The response must be made up of the lines in the entries below that contain "glass".

■ **Excerpted data**:

────────────────────────────────────────

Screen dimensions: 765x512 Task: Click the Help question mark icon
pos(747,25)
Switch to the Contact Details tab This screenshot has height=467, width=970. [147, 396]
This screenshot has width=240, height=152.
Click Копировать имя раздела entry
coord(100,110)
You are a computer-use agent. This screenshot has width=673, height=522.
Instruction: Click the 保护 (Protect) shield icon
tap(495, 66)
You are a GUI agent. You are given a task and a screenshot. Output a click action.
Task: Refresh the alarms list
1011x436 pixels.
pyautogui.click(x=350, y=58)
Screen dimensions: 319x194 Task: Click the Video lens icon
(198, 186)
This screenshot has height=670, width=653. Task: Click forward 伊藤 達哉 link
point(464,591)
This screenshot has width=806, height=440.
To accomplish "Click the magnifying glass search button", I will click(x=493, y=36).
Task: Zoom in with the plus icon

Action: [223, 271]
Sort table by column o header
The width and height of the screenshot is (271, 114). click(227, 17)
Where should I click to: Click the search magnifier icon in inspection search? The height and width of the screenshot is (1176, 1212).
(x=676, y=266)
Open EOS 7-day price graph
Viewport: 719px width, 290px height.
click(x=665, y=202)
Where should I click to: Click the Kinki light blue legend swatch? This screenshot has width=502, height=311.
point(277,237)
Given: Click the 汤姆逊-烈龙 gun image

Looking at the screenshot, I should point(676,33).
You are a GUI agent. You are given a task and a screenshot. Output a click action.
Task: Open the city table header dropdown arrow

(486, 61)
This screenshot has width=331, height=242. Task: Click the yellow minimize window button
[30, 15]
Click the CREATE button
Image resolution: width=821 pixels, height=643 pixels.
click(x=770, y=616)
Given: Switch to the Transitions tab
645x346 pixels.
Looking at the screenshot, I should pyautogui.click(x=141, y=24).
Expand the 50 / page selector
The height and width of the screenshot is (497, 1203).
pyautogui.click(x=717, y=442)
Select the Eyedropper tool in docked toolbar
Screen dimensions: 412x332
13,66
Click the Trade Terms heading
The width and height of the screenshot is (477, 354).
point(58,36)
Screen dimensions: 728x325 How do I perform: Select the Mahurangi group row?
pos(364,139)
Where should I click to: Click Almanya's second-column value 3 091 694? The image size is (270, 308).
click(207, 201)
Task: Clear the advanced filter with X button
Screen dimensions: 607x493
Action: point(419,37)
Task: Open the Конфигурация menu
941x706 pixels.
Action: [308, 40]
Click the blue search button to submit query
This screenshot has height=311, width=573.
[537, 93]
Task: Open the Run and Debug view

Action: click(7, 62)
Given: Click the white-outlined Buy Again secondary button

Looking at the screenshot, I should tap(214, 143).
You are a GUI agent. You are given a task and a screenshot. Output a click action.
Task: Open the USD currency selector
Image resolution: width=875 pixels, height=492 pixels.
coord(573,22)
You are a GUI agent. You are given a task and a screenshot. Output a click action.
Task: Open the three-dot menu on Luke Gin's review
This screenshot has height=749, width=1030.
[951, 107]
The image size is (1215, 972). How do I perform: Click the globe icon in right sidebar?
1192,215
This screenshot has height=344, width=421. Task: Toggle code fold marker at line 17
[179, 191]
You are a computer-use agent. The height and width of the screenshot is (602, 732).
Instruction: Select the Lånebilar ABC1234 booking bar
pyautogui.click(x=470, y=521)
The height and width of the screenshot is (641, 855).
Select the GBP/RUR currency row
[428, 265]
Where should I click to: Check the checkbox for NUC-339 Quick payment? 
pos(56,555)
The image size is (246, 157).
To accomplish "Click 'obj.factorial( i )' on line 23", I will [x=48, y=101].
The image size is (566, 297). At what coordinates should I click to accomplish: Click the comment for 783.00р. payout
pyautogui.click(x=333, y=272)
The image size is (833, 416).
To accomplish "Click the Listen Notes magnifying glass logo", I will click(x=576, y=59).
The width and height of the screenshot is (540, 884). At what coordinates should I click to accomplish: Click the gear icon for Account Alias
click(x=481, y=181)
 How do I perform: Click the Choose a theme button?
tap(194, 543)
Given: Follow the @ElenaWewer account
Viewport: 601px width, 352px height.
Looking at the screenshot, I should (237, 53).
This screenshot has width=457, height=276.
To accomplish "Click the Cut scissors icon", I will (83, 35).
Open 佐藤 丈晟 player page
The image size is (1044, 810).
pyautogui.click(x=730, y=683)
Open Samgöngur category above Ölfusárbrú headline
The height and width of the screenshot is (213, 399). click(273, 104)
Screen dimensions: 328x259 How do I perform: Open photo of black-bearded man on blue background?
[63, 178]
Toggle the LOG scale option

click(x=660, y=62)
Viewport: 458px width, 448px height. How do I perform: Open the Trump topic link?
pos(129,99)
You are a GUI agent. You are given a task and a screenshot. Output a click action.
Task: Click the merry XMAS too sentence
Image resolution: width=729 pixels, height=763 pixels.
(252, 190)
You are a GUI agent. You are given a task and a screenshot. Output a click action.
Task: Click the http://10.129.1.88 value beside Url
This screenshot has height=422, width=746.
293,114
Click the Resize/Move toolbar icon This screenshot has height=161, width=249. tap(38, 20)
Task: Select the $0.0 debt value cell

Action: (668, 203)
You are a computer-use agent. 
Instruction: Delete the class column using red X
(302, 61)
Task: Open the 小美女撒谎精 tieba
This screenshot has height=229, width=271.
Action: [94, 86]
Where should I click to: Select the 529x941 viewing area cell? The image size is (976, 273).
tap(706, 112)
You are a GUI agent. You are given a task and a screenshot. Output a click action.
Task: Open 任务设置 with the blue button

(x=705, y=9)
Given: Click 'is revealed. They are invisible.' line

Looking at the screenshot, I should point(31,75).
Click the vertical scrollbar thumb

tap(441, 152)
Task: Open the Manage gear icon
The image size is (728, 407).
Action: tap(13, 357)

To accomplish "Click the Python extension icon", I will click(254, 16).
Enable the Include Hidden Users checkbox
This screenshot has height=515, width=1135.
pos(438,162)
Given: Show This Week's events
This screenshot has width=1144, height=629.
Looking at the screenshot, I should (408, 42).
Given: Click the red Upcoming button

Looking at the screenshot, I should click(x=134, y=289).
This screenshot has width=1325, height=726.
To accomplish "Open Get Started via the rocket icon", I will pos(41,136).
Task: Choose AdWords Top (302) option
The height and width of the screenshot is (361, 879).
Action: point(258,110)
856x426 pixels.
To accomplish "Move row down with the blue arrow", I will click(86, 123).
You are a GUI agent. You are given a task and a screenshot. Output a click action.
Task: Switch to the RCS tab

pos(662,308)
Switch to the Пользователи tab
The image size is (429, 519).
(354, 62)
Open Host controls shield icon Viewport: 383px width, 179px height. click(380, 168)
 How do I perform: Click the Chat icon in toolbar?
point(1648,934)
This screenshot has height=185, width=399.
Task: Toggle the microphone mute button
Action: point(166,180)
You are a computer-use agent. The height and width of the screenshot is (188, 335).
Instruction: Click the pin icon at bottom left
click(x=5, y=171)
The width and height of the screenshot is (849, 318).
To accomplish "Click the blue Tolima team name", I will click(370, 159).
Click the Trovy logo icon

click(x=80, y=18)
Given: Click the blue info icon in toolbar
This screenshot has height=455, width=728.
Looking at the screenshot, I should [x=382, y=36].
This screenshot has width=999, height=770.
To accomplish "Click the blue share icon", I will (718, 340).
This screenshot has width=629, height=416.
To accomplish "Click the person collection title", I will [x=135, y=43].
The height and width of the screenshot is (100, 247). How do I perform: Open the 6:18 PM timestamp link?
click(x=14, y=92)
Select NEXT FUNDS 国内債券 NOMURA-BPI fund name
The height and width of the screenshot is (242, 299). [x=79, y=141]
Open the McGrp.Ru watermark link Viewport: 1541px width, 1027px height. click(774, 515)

────────────────────────────────────────

■ **Result for this task**:
To accomplish "Click the magnifying glass search button", I will click(x=493, y=36).
To accomplish "Click the Listen Notes magnifying glass logo", I will click(x=576, y=59).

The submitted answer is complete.